On Tue, 2025-09-23 at 14:33 +0200, Christian König wrote:
On 23.09.25 14:08, Philipp Stanner wrote:
On Mon, 2025-09-22 at 22:50 +0200, Jules Maselbas wrote:
On Mon Sep 22, 2025 at 7:39 PM CEST, Christian König wrote:
On 22.09.25 17:30, Philipp Stanner wrote:
On Mon, 2025-09-22 at 15:09 +0200, Jules Maselbas wrote:
From: Tvrtko Ursulin tvrtko.ursulin@igalia.com
commit d42a254633c773921884a19e8a1a0f53a31150c3 upstream.
In FIFO mode (which is the default), both drm_sched_entity_push_job() and drm_sched_rq_update_fifo(), where the latter calls the former, are currently taking and releasing the same entity->rq_lock.
We can avoid that design inelegance, and also have a miniscule efficiency improvement on the submit from idle path, by introducing a new drm_sched_rq_update_fifo_locked() helper and pulling up the lock taking to its callers.
v2: * Remove drm_sched_rq_update_fifo() altogether. (Christian)
v3: * Improved commit message. (Philipp)
Signed-off-by: Tvrtko Ursulin tvrtko.ursulin@igalia.com Cc: Christian König christian.koenig@amd.com Cc: Alex Deucher alexander.deucher@amd.com Cc: Luben Tuikov ltuikov89@gmail.com Cc: Matthew Brost matthew.brost@intel.com Cc: Philipp Stanner pstanner@redhat.com Reviewed-by: Christian König christian.koenig@amd.com Signed-off-by: Philipp Stanner pstanner@redhat.com Link: https://patchwork.freedesktop.org/patch/msgid/20241016122013.7857-2-tursulin... (cherry picked from commit d42a254633c773921884a19e8a1a0f53a31150c3) Signed-off-by: Jules Maselbas jmaselbas@zdiv.net
Am I interpreting this mail correctly: you want to get this patch into stable?
Why? It doesn't fix a bug.
Patch #3 in this series depends on the other two, but I agree that isn't a good idea.
Yes patch #3 fixes a freeze in amdgpu
We should just adjust patch #3 to apply on the older kernel as well instead of backporting patches #1 and #2.
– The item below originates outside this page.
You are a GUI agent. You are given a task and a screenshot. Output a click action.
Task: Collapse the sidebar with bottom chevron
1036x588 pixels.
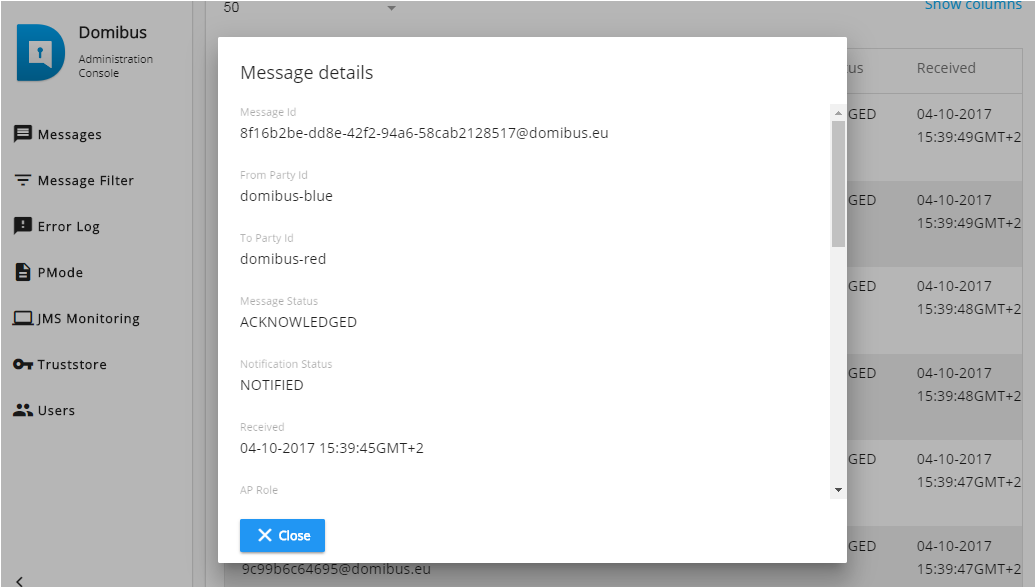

I initially modified patch #3 to use .rq_lock instead of .lock, but i didn't felt very confident with this modification. Should i sent a new version with a modified patch #3 ? If so, how the change should be reflected in the commit message ? (I initially ask #kernelnewbies but ended pulling the two other patches)
You know folks, situations like that are why we want to strongly discourage accessing another API's struct members directly. There is no API contract for them.
And a proper API function rarely changes its interface, and if it does, it's easy to find for the contributor where drivers need to be adjusted. If we were all following that rule, you wouldn't even have to bother with patches #1 and #2.
That said, I see two proper solutions for your problem:
A. amdgpu is the one stopping the entities anyways, isn't it? It knows which entities it has killed. So that information could be stored in struct amdgpu_vm.
No, it's the scheduler which decides when entities are stopped.
The scheduler sets the stopped-flag, but that effectively only happens when you either flush() or fini() the entity. OR if you run into that drm_sched_fini() race.
Otherwise we would need to re-invent the flush logic for every driver again.
Let's ask differently: Does amdgpu check here whether drm_sched_entity_fini() or drm_sched_entity_flush() have been called on those entities already?
B. Add an API: drm_sched_entity_is_stopped(). There's also drm_sched_entity_is_idle(), but I guess that won't serve your purpose?
drm_sched_entity_is_stopped() should do it. drm_sched_entity_is_idle() is something different and should potentially even not be exported to drivers in the first place.
Fine by me.
And btw, as we're at it: @Christian: Danilo and I recently asked about whether entities can still outlive their scheduler in amdgpu?
That should have been fixed by now. This happened only on hot-unplug and that was re-designed quite a bit.
That seems to be the reason why that race-"fix" in drm_sched_fini() was added, which is the only other place that can mark an entity as stopped, except for the proper place: drm_sched_entity_kill().
That is potentially still good to have.
That's why we left it for now and just added a FIXME, because there's not really any benefit in potentially blowing up drivers by removing it (well, technically blowing up drivers like that would reveal significant lifetime and, thus, design issues. But it wouldn't be "nice").
Still, it's a clear sign of (undocumented…) scheduler lifetimes being violated :(
P.
Regards, Christian.
P.
Best, Jules